Last year I bragged about going on a seven-tick hike.  What hubris.  Coming in with seven ticks is nothing.  This year, I spent several hours relocating the goat fence and came in with 52 ticks on my body and clothing.  That’s right, 52.  Even the locals I’ve told say it’s a record.

The little hitchhikers are looking for a blood meal someplace dark, moist and warm.  In the words of a good friend, they are “ball bag bound.”  If the image of 52 ticks affixed to you-know-where doesn’t motivate you to strip and pluck with the utmost expediency, nothing will.

Leslie helped of course, which turned a potentially Machiavellian incident into a bit of (mostly imagined) adult entertainment.  Hey, when you’re covered with parasites, you get your jollies any way you can.

We had a headless rooster fall from the sky the other day.  I’m guessing most people live their entire lives without saying that.  Behind our house and shielded from the road by several pastures of high voltage fencing, we found a fresh, headless, one-winged rooster.  The closest poultry are a mile down the road and no predator would drag a rooster through half a mile of forest to drop it in the open next to our fence.

Locals have seen hawks carry away roosters and chickens, so we’re guessing some butter-taloned bird of prey chewed off a rooster’s head and wing, then flew over our property on his way to put the rest of the carcass in the freezer.  Oops!

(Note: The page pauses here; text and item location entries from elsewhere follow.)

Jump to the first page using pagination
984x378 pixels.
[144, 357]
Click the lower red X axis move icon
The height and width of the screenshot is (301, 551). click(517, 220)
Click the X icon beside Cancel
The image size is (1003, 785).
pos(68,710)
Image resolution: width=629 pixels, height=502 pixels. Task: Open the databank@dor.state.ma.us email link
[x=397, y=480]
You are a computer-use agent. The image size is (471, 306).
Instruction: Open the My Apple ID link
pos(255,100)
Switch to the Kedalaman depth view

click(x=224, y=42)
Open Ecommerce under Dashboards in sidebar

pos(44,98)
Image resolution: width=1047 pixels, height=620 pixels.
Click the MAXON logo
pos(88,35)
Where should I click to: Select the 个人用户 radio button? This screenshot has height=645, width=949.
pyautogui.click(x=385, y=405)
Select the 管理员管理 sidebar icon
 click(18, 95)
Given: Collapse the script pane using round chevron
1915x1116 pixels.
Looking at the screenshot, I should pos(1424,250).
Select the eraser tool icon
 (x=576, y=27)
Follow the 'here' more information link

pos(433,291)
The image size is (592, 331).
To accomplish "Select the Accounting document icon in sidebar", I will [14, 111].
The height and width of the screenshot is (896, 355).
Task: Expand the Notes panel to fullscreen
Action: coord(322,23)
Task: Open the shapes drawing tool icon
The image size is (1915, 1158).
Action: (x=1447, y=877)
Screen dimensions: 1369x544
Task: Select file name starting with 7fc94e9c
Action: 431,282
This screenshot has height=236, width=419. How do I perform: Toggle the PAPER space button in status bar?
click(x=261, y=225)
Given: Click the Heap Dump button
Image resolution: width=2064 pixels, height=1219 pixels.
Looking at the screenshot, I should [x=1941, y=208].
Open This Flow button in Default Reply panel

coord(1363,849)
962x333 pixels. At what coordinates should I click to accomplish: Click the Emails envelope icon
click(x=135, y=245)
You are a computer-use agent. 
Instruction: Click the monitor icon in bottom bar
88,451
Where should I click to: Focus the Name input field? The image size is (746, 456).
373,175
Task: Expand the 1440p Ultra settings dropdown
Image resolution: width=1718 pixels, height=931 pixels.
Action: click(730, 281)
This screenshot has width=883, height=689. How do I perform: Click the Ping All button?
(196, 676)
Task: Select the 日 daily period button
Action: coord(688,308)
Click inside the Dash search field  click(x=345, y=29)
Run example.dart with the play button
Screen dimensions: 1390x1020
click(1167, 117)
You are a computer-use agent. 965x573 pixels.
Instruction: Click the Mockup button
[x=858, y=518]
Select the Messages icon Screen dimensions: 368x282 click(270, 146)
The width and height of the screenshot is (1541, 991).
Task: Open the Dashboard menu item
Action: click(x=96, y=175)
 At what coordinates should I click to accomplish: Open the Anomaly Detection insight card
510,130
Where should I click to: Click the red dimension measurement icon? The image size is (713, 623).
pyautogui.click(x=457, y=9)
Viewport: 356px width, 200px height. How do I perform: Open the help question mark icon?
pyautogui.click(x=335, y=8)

Leslie will tell you that I momentarily mistook the headless carcass for small turkey.  Balderdash.  Don’t believe it.  Yes, I was looking at the enormous spurs on the rooster’s feet and may have “accidentally” referred to them as turkey spurs, but anyone can tell a headless, one-winged rooster from a baby turkey.  Geez.

Impressive Rooster Spurs

Impressed with the lethality of these two-inch spurs, I cut off both legs and put them in a bag in our freezer.  And Leslie didn’t object.  After all, we have a goat fetus in a glass jar in the mud room, which was enough to make a visiting extension agent look at me with a combination of pity and fear.

Anyway, after chopping off the feet, I tossed the turkey, er, I mean rooster carcass in the back yard.  It was gone the next morning, no doubt carried off by the fox I’ve been shooting at the last few months.  I can only imagine the fox’s thoughts as he carried off the rooster, “First, he shoots at me, now he’s feeding me.  This guy’s nuts!”

Early this spring, our neighbor across the road came over to tell Leslie he saw a young black bear in his front yard.  A few weeks ago, another neighbor saw a black bear crossing the road only a half mile away.  Great.

My wife isn’t afraid of spiders or lizards, and she’ll grab a snake faster than a Black Friday bargain, but she has this unrelenting fear of bears.  So, for the last three years, I wake every workday at 0430 to watch my wife climb into her car and go to work.  I told her I probably couldn’t get to her in time to fight off an attacking bear, and she surely can’t outrun one, but she just smiles and says all she has to do is outrun me.  Ain’t love grand?

So, I’m destined to forever be my soul mate’s bear bait.  It would be worth it, if only the bears ate killdeer and frogs.